::: DATA RECORDS

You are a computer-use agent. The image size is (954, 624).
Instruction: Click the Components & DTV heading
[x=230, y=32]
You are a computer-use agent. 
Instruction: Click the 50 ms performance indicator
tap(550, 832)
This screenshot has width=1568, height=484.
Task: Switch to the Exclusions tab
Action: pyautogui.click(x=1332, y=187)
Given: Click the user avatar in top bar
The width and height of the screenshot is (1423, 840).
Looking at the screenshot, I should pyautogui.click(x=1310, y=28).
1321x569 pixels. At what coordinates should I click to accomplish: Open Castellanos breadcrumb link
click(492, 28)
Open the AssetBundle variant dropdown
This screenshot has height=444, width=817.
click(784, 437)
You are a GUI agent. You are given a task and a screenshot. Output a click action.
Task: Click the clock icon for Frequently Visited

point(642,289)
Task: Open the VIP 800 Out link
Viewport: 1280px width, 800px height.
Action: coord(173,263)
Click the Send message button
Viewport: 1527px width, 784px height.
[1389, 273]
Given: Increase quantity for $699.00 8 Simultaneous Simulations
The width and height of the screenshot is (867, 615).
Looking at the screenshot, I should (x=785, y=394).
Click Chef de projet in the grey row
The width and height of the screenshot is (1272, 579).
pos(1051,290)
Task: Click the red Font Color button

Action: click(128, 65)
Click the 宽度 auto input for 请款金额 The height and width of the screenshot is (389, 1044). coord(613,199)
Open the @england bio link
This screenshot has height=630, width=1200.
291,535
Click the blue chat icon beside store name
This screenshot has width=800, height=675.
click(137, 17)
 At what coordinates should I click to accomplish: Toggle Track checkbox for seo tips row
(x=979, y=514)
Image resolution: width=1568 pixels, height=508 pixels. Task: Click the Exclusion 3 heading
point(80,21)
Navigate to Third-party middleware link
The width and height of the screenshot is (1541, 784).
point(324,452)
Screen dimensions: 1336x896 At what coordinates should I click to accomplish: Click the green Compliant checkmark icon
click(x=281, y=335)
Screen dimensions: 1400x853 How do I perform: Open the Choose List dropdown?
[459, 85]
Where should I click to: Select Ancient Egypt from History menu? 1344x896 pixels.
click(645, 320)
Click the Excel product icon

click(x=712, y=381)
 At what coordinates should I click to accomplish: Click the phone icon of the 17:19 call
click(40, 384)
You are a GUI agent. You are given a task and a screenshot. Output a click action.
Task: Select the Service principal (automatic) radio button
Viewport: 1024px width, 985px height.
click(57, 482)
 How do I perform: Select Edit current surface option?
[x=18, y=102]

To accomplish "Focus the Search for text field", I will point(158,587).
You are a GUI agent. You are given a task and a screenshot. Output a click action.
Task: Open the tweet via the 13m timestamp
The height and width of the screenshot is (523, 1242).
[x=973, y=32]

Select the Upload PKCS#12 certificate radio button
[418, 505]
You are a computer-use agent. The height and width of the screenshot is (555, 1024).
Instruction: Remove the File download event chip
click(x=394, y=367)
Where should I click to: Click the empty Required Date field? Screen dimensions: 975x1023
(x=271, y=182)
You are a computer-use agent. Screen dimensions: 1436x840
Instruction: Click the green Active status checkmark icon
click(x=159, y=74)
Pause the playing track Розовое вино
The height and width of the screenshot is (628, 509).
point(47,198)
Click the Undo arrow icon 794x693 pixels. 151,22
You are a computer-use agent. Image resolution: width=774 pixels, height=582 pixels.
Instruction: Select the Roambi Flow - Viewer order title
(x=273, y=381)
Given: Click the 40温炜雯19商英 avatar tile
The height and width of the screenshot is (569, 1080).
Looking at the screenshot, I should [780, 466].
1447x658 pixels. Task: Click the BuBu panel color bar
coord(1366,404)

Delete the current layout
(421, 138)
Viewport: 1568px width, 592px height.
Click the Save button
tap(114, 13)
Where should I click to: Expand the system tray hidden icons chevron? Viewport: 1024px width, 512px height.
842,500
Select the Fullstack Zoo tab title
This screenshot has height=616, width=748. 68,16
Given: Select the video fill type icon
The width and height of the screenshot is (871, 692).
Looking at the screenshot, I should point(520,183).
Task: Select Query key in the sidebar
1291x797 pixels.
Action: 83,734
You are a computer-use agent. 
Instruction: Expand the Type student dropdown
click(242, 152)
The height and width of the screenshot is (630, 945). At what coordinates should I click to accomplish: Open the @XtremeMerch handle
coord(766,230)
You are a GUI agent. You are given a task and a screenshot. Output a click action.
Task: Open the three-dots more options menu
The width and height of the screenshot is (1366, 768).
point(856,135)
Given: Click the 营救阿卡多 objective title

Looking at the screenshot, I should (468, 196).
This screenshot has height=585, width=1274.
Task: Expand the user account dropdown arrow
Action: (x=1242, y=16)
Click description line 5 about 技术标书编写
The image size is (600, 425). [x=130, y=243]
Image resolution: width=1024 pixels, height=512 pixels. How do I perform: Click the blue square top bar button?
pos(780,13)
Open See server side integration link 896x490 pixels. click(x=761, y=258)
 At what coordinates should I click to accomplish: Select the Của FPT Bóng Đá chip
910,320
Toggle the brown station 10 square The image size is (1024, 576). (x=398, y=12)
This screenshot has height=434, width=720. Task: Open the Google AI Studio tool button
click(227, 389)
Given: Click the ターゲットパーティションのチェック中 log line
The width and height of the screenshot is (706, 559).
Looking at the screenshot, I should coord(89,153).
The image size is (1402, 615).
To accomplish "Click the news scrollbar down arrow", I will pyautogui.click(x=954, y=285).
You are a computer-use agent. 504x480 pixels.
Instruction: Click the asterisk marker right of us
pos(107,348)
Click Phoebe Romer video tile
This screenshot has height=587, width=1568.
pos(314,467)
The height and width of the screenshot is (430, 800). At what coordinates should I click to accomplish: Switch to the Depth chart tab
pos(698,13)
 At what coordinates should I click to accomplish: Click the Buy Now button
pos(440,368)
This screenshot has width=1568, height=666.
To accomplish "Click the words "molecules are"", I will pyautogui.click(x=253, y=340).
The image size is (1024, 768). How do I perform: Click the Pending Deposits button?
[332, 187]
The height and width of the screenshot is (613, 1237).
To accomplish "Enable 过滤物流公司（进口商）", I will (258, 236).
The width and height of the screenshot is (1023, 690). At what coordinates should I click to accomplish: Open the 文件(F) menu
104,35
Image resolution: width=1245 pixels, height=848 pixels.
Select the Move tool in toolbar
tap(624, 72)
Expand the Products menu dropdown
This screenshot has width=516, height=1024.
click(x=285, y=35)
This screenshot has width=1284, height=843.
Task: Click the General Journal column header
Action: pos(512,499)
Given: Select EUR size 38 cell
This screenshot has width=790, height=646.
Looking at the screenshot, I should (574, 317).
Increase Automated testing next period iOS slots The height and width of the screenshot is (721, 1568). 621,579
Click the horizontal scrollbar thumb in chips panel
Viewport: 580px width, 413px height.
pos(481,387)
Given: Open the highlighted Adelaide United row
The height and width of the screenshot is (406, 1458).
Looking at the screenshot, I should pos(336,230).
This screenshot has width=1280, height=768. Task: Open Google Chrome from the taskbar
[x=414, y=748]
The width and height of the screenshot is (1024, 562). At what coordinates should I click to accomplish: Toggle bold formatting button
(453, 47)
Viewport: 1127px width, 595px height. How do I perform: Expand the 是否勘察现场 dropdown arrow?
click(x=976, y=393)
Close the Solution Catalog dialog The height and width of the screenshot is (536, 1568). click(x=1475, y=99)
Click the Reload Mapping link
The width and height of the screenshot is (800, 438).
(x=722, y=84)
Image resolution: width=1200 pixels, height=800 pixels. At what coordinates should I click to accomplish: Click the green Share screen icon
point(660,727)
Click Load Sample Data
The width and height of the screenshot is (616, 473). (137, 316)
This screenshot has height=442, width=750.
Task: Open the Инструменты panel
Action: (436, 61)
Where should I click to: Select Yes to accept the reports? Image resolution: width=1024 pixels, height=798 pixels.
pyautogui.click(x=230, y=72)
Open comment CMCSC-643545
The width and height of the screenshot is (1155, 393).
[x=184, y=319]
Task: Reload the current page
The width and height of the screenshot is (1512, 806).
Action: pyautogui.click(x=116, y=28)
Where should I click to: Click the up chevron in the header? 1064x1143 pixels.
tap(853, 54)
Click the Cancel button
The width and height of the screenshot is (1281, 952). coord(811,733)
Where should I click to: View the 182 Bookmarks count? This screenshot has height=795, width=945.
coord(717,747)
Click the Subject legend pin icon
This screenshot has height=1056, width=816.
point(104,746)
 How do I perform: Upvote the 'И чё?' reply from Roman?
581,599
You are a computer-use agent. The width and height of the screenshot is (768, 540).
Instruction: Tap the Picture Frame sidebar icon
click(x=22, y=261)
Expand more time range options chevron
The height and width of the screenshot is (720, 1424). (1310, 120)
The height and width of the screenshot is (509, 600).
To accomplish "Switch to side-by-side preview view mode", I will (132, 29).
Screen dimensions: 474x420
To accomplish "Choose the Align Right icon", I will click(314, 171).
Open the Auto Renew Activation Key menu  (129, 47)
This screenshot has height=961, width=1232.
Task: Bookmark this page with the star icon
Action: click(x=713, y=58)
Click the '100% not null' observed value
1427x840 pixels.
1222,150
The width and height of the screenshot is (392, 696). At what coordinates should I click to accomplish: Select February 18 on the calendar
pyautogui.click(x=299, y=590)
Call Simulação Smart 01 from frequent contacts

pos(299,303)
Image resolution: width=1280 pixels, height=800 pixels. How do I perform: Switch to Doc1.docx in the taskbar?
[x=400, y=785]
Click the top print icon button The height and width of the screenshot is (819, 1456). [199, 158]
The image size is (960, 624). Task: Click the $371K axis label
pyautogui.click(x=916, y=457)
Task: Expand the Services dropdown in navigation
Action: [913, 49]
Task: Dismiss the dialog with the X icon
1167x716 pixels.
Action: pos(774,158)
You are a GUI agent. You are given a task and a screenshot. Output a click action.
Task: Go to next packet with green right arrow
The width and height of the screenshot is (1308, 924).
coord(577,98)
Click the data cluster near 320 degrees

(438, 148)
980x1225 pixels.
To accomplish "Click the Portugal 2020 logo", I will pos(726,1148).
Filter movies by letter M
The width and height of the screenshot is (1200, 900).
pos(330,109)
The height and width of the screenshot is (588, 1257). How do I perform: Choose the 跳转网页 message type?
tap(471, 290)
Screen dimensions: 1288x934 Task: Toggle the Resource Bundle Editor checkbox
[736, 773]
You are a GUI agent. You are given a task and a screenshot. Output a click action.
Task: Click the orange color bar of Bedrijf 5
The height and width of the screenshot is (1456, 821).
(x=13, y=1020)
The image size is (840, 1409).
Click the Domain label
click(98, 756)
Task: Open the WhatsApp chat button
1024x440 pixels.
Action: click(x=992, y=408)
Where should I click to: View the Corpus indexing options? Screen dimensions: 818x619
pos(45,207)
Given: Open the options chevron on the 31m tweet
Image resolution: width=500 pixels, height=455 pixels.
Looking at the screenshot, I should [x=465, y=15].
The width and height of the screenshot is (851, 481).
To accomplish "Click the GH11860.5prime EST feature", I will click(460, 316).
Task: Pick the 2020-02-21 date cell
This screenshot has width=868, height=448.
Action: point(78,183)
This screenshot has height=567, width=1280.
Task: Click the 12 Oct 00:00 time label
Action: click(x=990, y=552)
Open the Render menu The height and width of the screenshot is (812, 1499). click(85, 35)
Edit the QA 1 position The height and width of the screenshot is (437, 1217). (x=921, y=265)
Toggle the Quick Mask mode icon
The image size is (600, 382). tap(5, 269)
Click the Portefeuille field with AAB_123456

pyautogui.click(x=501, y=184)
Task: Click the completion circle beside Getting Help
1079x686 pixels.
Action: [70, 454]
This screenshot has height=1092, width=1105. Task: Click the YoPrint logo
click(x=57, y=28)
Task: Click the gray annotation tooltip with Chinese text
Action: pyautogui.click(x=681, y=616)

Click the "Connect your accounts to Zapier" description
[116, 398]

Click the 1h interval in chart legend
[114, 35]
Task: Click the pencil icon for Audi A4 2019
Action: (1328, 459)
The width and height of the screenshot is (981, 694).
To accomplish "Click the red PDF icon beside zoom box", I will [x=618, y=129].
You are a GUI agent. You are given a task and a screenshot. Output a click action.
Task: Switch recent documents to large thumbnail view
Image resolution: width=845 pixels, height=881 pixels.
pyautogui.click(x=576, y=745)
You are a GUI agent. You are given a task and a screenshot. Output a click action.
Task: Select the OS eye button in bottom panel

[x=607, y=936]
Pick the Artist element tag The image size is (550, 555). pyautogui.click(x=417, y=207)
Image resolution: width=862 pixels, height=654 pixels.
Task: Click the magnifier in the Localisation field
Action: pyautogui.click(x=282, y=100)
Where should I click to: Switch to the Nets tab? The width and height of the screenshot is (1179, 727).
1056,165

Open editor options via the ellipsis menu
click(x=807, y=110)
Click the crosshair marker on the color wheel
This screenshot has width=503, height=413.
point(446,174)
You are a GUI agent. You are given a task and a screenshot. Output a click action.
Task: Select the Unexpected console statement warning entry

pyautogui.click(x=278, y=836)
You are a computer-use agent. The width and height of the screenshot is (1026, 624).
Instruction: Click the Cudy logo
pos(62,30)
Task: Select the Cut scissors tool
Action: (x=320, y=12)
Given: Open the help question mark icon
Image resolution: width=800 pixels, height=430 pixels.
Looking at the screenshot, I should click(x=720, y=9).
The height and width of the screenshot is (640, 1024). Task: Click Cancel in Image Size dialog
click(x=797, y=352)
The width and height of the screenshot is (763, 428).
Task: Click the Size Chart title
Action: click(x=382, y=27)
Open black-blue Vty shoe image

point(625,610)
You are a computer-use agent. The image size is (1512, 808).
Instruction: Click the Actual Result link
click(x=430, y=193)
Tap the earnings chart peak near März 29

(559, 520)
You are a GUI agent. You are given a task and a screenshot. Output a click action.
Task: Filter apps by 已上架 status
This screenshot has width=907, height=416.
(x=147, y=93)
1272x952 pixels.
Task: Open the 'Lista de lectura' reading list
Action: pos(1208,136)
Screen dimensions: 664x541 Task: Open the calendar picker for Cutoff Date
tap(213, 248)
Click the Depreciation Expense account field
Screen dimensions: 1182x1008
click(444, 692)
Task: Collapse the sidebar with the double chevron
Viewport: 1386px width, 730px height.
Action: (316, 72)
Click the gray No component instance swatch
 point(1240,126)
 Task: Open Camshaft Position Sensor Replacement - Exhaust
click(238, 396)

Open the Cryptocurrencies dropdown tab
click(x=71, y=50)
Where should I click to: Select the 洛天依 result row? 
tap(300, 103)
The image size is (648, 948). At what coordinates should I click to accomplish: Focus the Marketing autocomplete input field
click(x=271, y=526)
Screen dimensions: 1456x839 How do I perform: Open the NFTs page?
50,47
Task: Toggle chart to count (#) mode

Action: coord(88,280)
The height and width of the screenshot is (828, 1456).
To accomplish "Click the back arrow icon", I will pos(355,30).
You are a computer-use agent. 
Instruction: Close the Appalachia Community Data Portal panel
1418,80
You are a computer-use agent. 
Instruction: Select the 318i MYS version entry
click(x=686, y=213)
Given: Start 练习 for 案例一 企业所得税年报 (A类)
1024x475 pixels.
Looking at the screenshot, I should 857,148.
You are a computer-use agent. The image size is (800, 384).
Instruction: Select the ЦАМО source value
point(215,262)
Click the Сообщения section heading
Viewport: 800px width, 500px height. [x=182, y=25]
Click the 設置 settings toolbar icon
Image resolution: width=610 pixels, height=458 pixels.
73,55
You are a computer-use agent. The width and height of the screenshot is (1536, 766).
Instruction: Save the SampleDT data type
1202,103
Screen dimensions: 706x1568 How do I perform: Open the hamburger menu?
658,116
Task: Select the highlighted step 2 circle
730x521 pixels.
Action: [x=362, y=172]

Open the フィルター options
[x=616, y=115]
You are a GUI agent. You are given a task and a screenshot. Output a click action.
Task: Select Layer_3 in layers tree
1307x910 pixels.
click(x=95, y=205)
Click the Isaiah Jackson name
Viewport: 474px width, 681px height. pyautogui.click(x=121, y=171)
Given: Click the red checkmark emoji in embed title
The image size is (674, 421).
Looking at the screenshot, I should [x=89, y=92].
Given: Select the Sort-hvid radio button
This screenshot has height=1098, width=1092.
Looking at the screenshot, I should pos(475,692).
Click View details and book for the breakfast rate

::::::

- REQUIRED WORK -
Please give back only the lines between the first line of the entries and the line with "Given: Increase quantity", both ends included, word for word.

- YOUR SOLUTION -
You are a computer-use agent. The image size is (954, 624).
Instruction: Click the Components & DTV heading
[x=230, y=32]
You are a computer-use agent. 
Instruction: Click the 50 ms performance indicator
tap(550, 832)
This screenshot has width=1568, height=484.
Task: Switch to the Exclusions tab
Action: pyautogui.click(x=1332, y=187)
Given: Click the user avatar in top bar
The width and height of the screenshot is (1423, 840).
Looking at the screenshot, I should pyautogui.click(x=1310, y=28).
1321x569 pixels. At what coordinates should I click to accomplish: Open Castellanos breadcrumb link
click(492, 28)
Open the AssetBundle variant dropdown
This screenshot has height=444, width=817.
click(784, 437)
You are a GUI agent. You are given a task and a screenshot. Output a click action.
Task: Click the clock icon for Frequently Visited

point(642,289)
Task: Open the VIP 800 Out link
Viewport: 1280px width, 800px height.
Action: coord(173,263)
Click the Send message button
Viewport: 1527px width, 784px height.
[1389, 273]
Given: Increase quantity for $699.00 8 Simultaneous Simulations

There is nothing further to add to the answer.